* **MATERIAL SUPPLIED**
§
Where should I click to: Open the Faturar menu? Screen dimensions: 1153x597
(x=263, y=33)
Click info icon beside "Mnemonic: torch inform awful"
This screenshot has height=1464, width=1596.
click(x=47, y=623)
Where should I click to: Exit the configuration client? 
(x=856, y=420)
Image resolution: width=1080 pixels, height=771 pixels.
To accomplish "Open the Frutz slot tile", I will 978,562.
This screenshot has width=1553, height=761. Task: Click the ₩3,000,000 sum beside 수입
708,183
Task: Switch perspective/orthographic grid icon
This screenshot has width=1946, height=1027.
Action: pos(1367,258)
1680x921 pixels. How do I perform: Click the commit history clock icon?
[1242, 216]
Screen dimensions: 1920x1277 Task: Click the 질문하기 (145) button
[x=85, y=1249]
§
* **PROBLEM STATEMENT**
Reproduce all of the data above verbatim, line for line.

* **COMPLETED TASK**
Where should I click to: Open the Faturar menu? Screen dimensions: 1153x597
(x=263, y=33)
Click info icon beside "Mnemonic: torch inform awful"
This screenshot has height=1464, width=1596.
click(x=47, y=623)
Where should I click to: Exit the configuration client? 
(x=856, y=420)
Image resolution: width=1080 pixels, height=771 pixels.
To accomplish "Open the Frutz slot tile", I will 978,562.
This screenshot has width=1553, height=761. Task: Click the ₩3,000,000 sum beside 수입
708,183
Task: Switch perspective/orthographic grid icon
This screenshot has width=1946, height=1027.
Action: pos(1367,258)
1680x921 pixels. How do I perform: Click the commit history clock icon?
[1242, 216]
Screen dimensions: 1920x1277 Task: Click the 질문하기 (145) button
[x=85, y=1249]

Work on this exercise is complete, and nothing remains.